In this article, we will continue the examination of distinct counts we began in our previous article, Considering DISTINCT COUNT. Having discussed why distinct counts are useful, and often required, within the design of robust analysis and reporting applications, we described some of the challenges that are inherent in distinct counts. We then undertook practice exercises to illustrate general solutions to meet example business requirements, providing an approach afforded us by the MSAS user interface, and then an alternative approach we enacted using MDX. Our purpose, as we stated, was to lay the framework for this and subsequent articles, where we will focus upon specific scenarios that occur commonly in the business environment, where optimization of distinct counts can become a very real consideration. In this article, we will examine one approach to the optimization of the use of DISTINCT COUNT within our applications: We will focus upon the optimization of DISTINCT COUNT through the isolation of the DISTINCT COUNT attributes into a separate cube, and show how this represents one of the more efficient approaches to optimizing the related functionality. To accomplish our objectives, we will undertake the following steps in this article:
Set the stage by providing a hypothetical business requirement;
Meet the requirement with an MDX query that contains DISTINCT COUNT;
Comment upon performance of the query in general;
Create a separate cube to house the DISTINCT COUNT attributes of our solution;
Combine the new DISTINCT COUNT cube with the previously existing cube, through the creation of a virtual cube in MSAS;
Create a new query, targeting the virtual cube as its source, to return a dataset identical to that returned by our initial query;
Comment upon performance gains in executing the new query upon the new cube combination.
Managing Distinct Counts
Considerations and Comments
We mentioned in our introductory article, Considering DISTINCT COUNT, that it is common in the business environment to encounter the need to quantify precisely the members of various sets of data. A simple example, and one upon which we will expand in our hypothetical business requirement, involves the number of customers who are purchasing a product, or group of products, sold by an organization. We learned in the previous article that we can exploit settings within MSAS’ Analysis Manager, as well as take more advanced approaches, to extend our analysis even further, and leverage MSAS to reach our specific business objectives.
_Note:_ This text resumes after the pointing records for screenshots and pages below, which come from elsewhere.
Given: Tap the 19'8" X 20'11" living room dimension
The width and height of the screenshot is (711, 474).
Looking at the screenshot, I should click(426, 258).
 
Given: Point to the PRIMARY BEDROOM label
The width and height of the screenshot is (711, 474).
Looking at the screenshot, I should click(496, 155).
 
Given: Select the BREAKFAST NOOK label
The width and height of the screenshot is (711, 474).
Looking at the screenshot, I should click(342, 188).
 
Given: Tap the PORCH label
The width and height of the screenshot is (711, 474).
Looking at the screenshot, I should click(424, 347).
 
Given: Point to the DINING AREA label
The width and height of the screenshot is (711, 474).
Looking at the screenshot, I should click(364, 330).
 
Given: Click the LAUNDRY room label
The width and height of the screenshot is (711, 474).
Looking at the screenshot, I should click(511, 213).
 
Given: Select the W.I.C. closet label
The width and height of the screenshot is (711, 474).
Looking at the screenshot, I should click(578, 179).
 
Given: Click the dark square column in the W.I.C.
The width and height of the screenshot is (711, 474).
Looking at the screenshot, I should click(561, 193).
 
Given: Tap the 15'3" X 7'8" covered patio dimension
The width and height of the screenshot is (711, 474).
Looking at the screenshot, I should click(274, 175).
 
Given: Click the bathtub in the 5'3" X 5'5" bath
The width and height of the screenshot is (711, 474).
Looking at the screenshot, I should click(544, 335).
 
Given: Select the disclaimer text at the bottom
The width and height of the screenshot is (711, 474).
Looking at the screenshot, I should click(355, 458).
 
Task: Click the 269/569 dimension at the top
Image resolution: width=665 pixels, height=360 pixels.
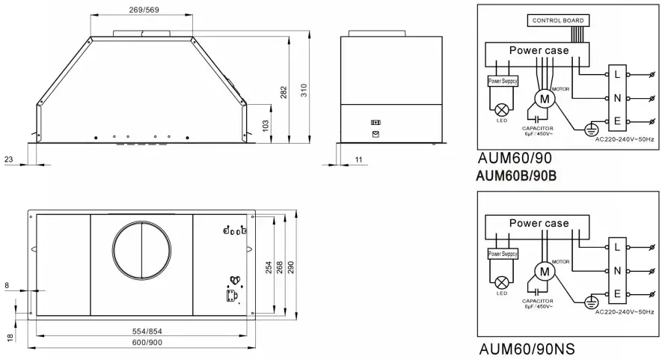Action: (142, 10)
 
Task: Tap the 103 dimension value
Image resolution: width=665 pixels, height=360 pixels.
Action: (266, 125)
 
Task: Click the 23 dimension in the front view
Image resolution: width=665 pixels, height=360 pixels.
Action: (8, 159)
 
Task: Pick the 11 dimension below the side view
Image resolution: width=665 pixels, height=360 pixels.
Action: (358, 159)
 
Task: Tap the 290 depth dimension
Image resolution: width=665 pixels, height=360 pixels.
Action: (291, 266)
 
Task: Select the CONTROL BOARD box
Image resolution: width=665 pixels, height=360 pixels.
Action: (557, 20)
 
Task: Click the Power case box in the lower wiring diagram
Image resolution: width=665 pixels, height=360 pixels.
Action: (539, 224)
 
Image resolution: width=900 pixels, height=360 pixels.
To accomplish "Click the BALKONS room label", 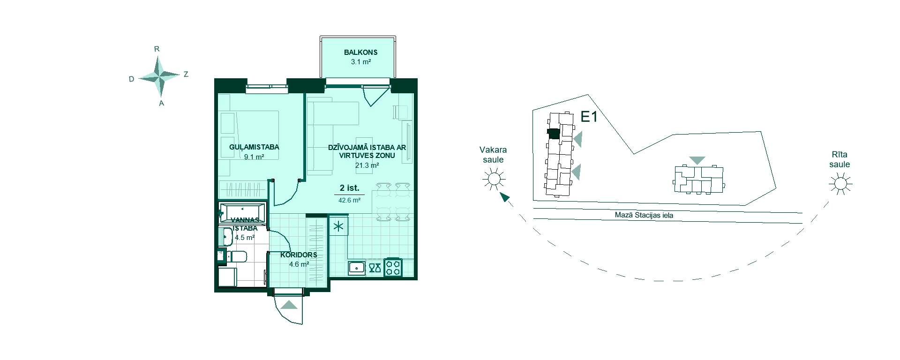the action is click(x=360, y=52).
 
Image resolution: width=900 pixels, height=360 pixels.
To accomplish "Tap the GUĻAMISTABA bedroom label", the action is click(x=254, y=147).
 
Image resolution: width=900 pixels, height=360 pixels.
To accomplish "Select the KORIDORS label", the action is click(x=299, y=255).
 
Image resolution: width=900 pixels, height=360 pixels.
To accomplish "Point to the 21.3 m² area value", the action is click(x=367, y=165).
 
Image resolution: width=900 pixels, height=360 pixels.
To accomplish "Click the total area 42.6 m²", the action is click(x=349, y=200).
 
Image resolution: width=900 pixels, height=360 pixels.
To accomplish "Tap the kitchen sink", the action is click(x=357, y=268).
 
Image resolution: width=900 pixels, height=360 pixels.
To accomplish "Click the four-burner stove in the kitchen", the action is click(x=393, y=268).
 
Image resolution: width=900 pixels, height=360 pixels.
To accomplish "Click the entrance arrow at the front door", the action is click(x=289, y=305).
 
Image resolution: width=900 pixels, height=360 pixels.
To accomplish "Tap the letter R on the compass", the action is click(x=157, y=49).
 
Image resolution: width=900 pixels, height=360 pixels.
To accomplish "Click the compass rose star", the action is click(x=160, y=75).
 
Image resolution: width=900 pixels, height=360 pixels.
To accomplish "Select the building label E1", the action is click(x=589, y=117).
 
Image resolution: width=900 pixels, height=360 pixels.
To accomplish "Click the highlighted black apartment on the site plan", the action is click(x=554, y=134).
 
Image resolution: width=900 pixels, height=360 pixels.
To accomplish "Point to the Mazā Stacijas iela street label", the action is click(x=644, y=216).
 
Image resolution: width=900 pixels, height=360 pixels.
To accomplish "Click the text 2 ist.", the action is click(x=350, y=188).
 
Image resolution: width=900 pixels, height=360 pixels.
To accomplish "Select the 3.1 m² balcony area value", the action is click(x=361, y=61).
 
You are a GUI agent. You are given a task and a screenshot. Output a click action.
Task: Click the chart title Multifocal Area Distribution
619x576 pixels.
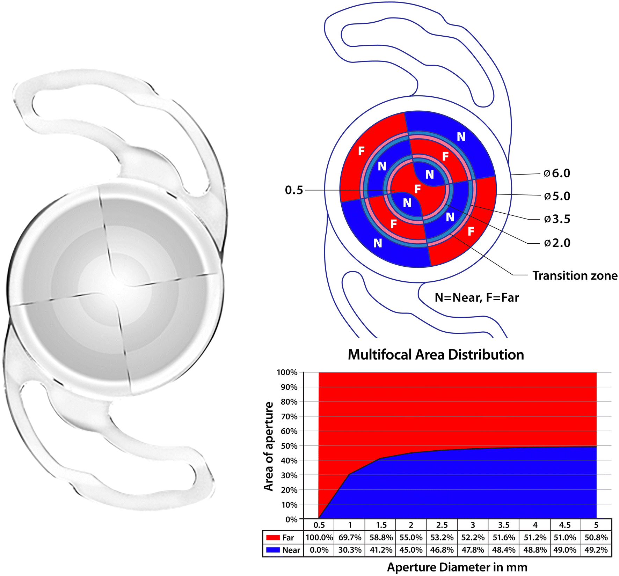point(436,355)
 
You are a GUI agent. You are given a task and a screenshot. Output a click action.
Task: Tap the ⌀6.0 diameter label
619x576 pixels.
point(557,173)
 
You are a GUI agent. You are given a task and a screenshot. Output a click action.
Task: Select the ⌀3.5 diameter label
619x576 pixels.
point(557,219)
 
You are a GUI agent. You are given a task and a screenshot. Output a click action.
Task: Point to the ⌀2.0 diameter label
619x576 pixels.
point(557,243)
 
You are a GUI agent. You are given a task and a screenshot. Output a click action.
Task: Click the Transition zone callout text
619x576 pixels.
point(575,275)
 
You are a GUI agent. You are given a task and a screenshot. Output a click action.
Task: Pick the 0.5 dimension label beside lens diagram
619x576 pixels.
point(294,190)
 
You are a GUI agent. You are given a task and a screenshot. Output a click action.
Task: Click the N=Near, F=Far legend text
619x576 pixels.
point(476,297)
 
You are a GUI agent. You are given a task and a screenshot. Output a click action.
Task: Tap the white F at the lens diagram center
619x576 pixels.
point(417,189)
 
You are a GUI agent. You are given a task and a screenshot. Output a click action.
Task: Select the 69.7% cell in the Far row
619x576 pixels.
point(350,537)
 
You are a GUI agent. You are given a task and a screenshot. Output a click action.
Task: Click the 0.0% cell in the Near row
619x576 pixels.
point(319,550)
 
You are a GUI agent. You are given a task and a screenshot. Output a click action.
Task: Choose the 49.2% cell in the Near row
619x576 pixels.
point(596,550)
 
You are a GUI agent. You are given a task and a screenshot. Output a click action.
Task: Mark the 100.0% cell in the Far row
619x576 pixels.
point(319,537)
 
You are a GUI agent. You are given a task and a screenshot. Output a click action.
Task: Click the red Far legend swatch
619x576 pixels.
point(273,538)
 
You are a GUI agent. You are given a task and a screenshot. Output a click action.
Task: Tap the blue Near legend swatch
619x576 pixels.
point(273,550)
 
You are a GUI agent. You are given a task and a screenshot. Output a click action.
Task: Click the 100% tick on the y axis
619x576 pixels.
point(287,372)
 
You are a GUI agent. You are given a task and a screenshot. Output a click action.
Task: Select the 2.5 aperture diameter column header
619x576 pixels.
point(442,525)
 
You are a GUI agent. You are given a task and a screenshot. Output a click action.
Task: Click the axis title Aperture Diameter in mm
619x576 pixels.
point(457,567)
We discussed why distinct counts differ from simple counts, noting that a distinct count might comprise, as an example, a count of the different products that were purchased, or of the individual customers who purchased our products. To review our discussion, COUNT(), in providing a total number of, say, customers, would also be providing multiple counts of the same customers, because customers will have, in most cases, purchased multiple products, multiple times. To reach our objective of counting different customers, then, we would need to count each different customer, only once. As we noted in our previous session, using COUNT() when DISTINCTCOUNT() is required not only misstates the number of different customers, but it also likely renders averages, and other metrics similarly based upon the count value, misleading or totally useless in our analysis efforts.
Let’s discuss an example that illustrates a solution to meeting an illustrative need, which expands upon the customer example to which we have alluded. The example will also highlight the performance challenges that can arise in simply addressing such requirements in an intuitive manner. We will then take steps to reshape our solution to take advantage of another approach that meets the need, while bettering the performance of the overall solution.
We will begin with a scenario that illustrates a requirement for a distinct count, using a hypothetical business need to add practical value. Let’s say that a group of information consumers within the FoodMart organization have approached us with an information request they wish to meet using the Sales cube. The consumers want to be able to analyze the performance of products, by category, both in terms of dollar sales, and number of different customers contributing to those sales, for the third quarter (Q3) of 1997. In addition, they wish to see an “average sales per (distinct) customer” within the same dataset.
We will initially attempt to meet the needs of the consumers with relatively simple MDX, having introduced both MSAS and MDX approaches in Considering DISTINCT COUNT (see the steps provided there, if you have joined the series with this article, and find the initial query we present to be less than intuitive.)